Il reste néanmoins que le maître d’ouvrage doit examiner et respecter le principe de prévention, au stade de l’étude d’impact et de la DUP, au regard de l’ensemble des éléments dont il dispose, ou des éléments dont il est censé disposer, en fonction de l’état d’avancement du projet.
Les étapes du contrôle juridictionnel de la légalité de l’utilité publique d’un projet :
Au final, au-delà des questions de légalité externe (compétence, procédure et forme, dont le contenu adapté et suffisant de l’étude d’impact), le contrôle de la légalité interne de l’utilité publique d’un projet s’articule selon les étapes suivantes :
- Le contrôle du principe de prévention,
- Le contrôle du principe de précaution (plus rarement en jeu) :
Article L. 110-1 II. 1° du code de l’environnement : Le principe de précaution, selon lequel l’absence de certitudes, compte tenu des connaissances scientifiques et techniques du moment, ne doit pas retarder l’adoption de mesures effectives et proportionnées visant à prévenir un risque de dommages graves et irréversibles à l’environnement à un coût économiquement acceptable.

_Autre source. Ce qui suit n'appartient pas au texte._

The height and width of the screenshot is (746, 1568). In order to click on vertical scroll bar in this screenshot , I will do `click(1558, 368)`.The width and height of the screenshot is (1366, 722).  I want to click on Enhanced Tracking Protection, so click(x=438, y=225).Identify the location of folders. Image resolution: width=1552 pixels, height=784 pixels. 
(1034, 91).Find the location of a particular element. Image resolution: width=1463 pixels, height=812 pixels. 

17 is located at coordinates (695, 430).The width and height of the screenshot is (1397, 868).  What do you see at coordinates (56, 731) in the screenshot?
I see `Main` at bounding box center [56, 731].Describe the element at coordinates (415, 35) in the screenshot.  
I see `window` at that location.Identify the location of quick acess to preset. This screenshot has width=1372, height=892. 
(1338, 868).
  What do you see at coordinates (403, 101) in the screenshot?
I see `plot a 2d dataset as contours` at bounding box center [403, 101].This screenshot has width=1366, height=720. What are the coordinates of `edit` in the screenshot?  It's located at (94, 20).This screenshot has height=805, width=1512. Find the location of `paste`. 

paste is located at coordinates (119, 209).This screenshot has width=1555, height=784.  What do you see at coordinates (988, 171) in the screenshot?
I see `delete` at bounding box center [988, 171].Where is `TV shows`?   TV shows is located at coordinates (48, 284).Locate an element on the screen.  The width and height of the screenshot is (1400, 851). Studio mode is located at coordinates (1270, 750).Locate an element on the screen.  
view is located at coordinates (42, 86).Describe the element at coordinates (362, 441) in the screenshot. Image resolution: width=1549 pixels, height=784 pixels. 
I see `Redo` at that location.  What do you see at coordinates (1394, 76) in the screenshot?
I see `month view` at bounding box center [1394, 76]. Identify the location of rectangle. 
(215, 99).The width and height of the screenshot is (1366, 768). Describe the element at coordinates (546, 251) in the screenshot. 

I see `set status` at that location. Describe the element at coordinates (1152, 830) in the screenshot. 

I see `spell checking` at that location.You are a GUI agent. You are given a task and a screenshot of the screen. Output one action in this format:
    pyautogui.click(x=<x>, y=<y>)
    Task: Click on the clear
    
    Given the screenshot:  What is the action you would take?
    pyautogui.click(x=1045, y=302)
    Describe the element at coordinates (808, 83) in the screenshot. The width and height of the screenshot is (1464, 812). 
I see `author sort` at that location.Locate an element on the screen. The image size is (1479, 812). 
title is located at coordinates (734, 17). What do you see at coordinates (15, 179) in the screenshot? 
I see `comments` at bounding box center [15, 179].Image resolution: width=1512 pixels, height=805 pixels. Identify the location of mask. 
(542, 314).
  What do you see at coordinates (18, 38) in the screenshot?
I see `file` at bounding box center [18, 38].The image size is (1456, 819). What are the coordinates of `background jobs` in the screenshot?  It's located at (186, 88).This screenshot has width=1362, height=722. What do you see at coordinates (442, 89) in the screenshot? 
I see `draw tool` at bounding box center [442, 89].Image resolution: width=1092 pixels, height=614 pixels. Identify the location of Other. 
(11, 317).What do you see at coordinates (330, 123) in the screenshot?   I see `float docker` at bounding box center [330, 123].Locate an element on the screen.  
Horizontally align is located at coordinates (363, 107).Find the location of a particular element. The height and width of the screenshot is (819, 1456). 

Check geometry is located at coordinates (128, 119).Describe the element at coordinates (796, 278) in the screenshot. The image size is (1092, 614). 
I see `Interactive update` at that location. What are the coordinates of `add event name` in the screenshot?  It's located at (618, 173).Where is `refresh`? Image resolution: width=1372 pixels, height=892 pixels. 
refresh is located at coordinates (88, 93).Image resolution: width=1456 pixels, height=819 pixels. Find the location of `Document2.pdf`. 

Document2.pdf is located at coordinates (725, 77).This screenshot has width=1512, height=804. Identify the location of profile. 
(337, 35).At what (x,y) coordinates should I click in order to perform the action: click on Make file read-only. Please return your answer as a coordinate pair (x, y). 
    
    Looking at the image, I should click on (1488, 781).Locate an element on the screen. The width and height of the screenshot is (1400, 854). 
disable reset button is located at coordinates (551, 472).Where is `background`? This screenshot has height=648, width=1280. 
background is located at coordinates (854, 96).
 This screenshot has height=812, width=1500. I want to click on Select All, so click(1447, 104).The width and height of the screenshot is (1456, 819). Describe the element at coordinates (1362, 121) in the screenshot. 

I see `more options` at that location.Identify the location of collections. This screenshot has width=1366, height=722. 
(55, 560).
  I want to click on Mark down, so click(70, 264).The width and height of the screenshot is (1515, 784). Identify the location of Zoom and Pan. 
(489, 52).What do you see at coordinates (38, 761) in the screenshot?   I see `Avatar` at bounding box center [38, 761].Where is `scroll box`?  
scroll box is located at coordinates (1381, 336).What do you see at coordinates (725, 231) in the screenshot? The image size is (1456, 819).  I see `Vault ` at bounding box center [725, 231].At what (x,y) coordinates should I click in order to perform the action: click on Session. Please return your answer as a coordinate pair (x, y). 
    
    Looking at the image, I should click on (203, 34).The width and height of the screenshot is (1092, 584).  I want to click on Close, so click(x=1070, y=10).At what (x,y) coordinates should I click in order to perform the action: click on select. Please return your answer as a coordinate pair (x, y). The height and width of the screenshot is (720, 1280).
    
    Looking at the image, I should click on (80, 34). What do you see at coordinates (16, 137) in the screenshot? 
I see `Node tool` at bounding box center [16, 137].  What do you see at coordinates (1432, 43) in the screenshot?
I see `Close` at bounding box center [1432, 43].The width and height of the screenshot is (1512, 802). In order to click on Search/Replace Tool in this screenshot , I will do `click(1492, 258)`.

- Et l’examen du bilan coûts / avantages, dont le principe est le suivant : une opération ne peut être légalement déclarée d’utilité publique que si les atteintes à la propriété privée, le coût financier, les inconvénients d’ordre social, la mise en cause de la protection et de la valorisation de l’environnement, et l’atteinte éventuelle à d’autres intérêts publics qu’elle comporte ne sont pas excessifs eu égard à l’intérêt qu’elle présente.
L’un des apports de l’arrêt du Conseil d’Etat du 9 juillet 2018 est de rappeler que le contrôle du respect du principe de prévention s’effectue préalablement à l’examen du bilan coûts / avantages, et indépendamment de celui-ci, alors que ce bilan comporte déjà un volet protection de l’environnement.